Task item => What lines of the data below hold the string "agent"? Copy each one.

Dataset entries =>
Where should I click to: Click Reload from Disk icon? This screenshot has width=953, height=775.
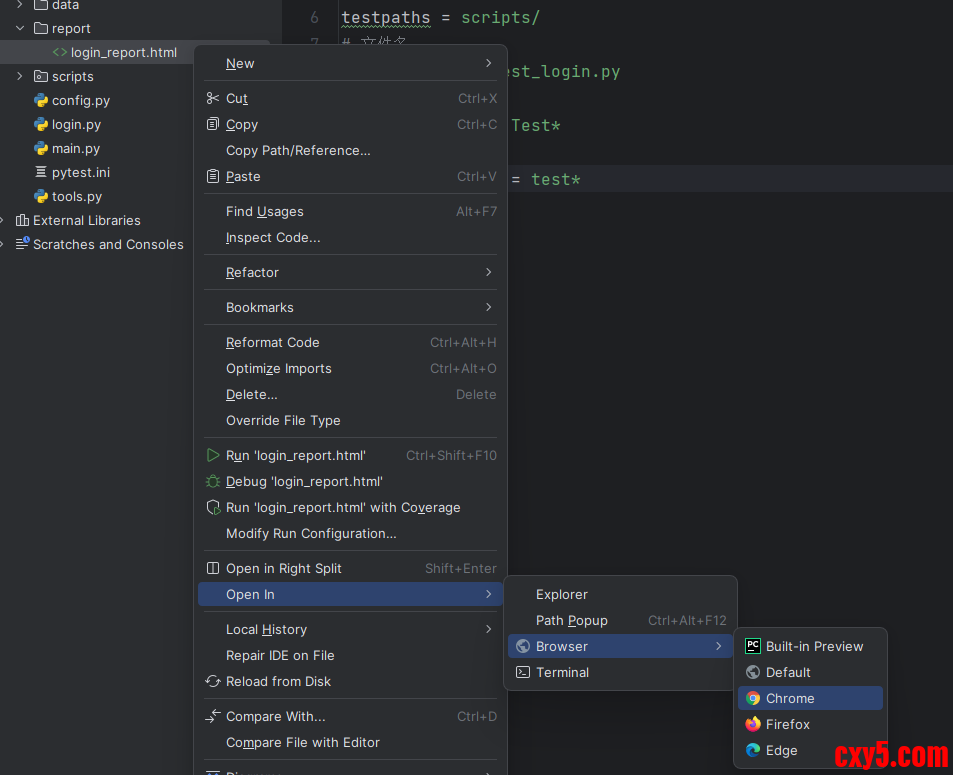(x=212, y=681)
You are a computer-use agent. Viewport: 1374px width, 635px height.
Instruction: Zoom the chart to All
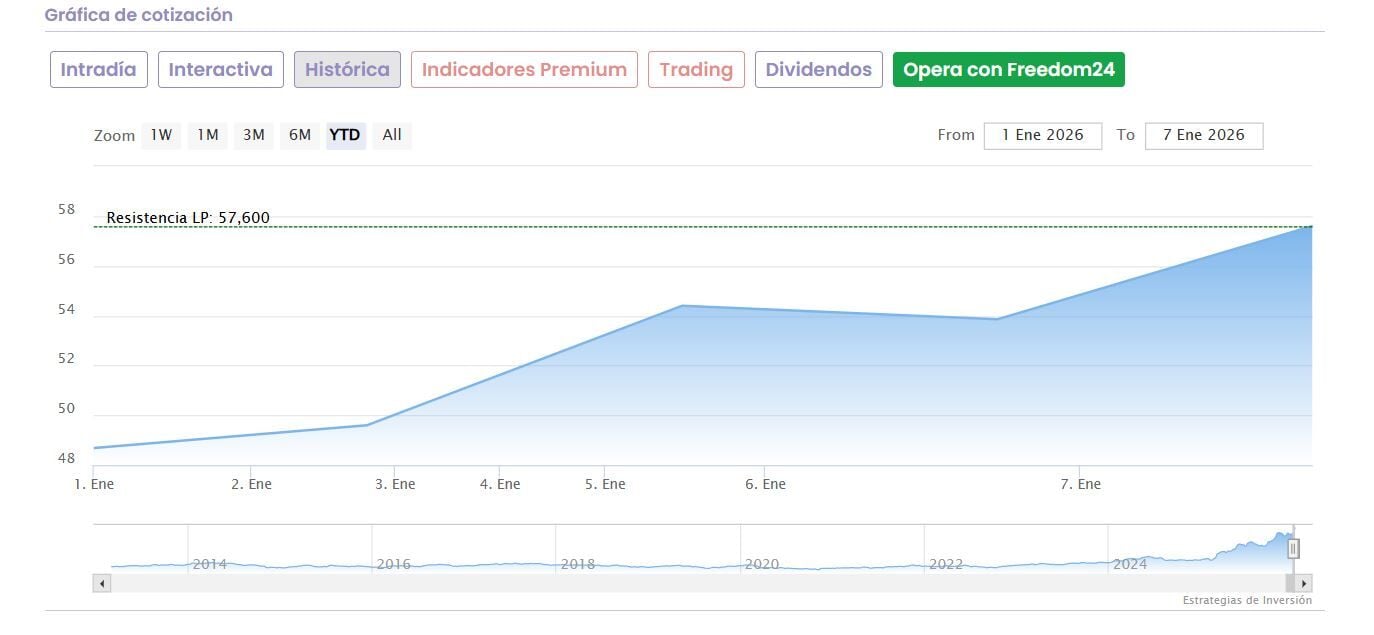pyautogui.click(x=392, y=135)
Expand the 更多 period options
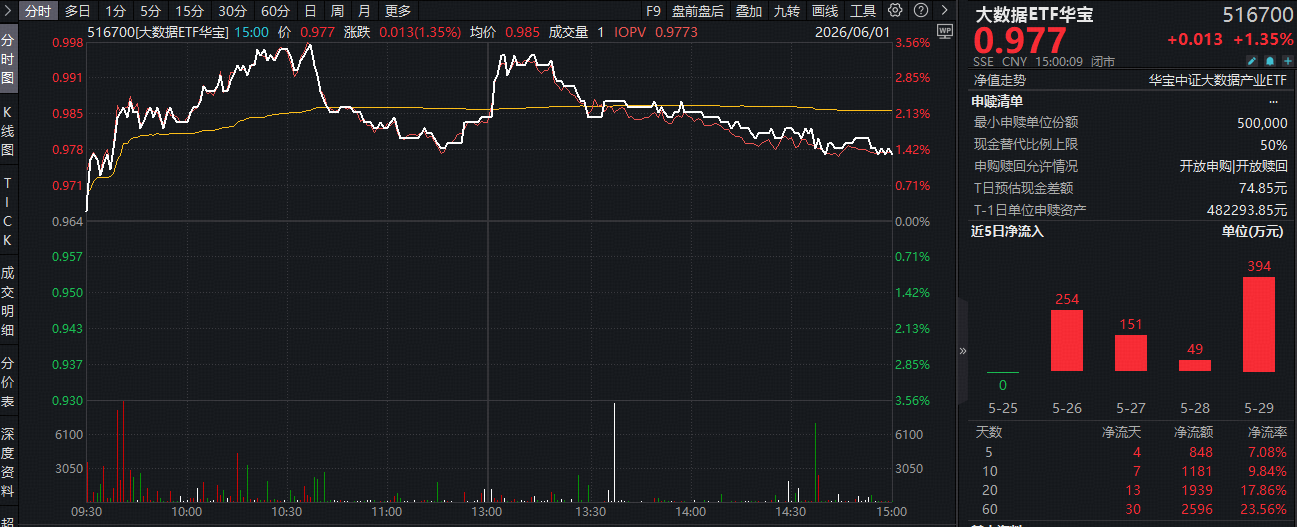 coord(398,11)
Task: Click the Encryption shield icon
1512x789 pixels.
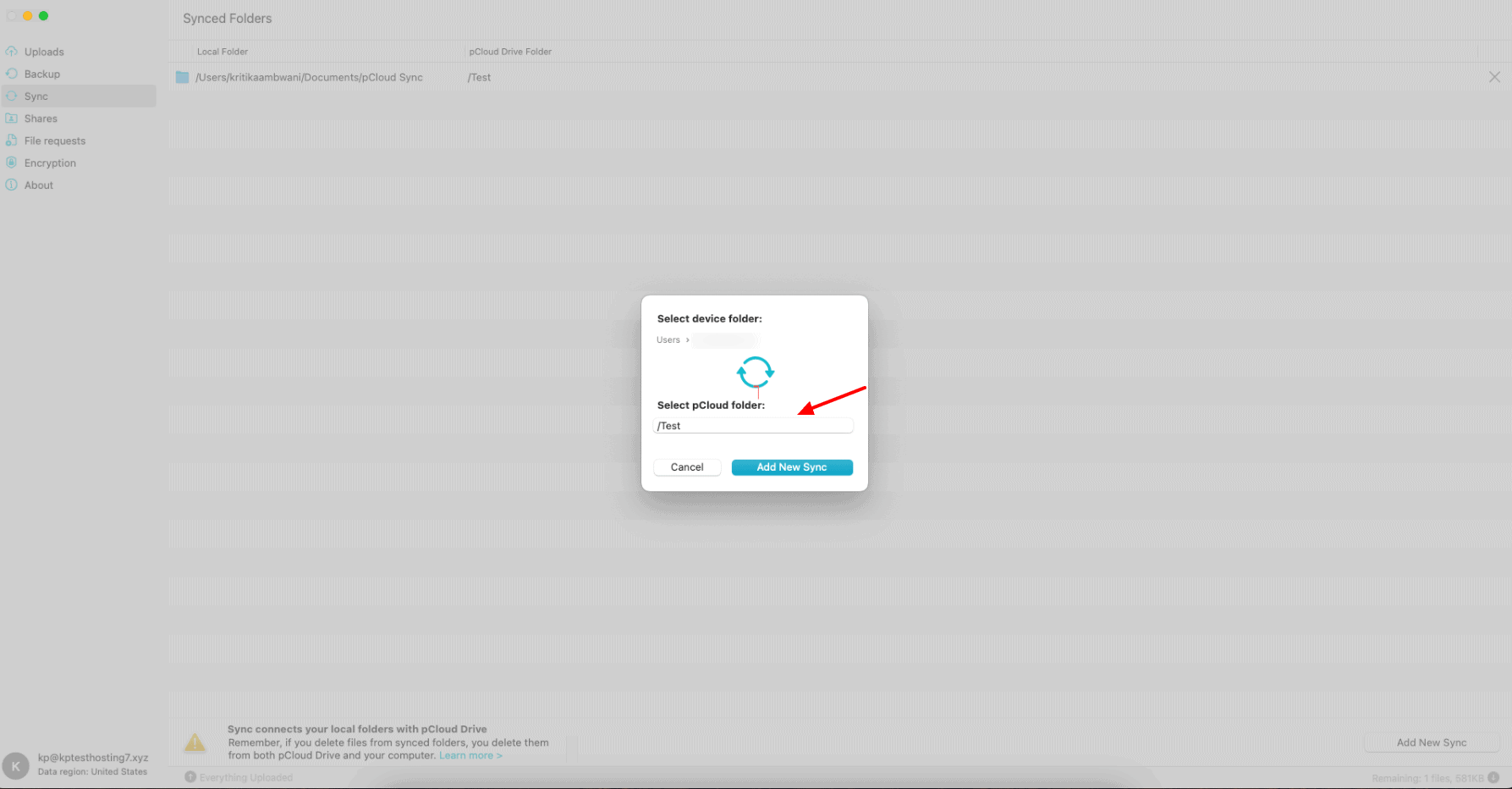Action: pyautogui.click(x=12, y=163)
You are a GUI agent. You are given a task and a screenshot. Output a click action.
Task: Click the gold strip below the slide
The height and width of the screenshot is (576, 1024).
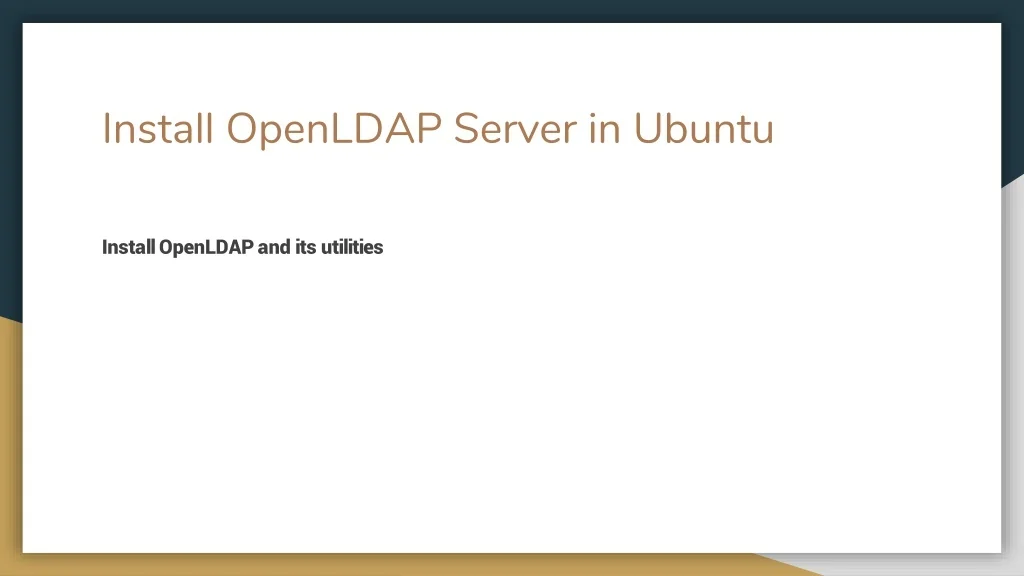(x=400, y=565)
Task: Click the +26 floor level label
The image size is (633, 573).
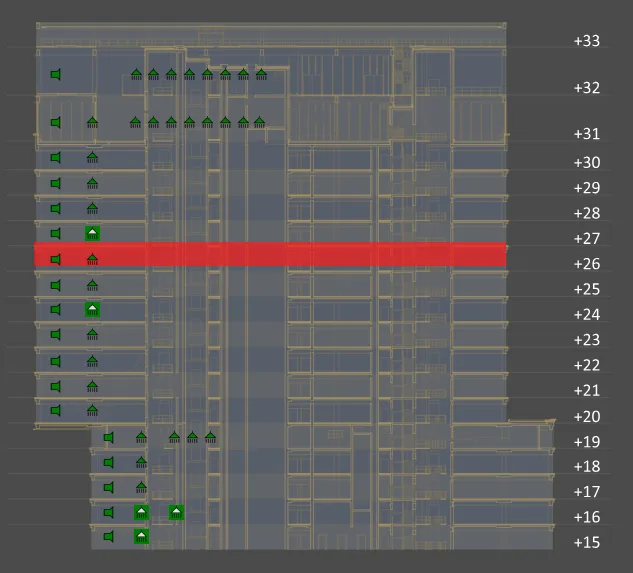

Exercise output =>
You are a computer-use agent. Viewport: 1374px width, 635px height.
You are a GUI agent. You are given a task and a screenshot. Output a click action.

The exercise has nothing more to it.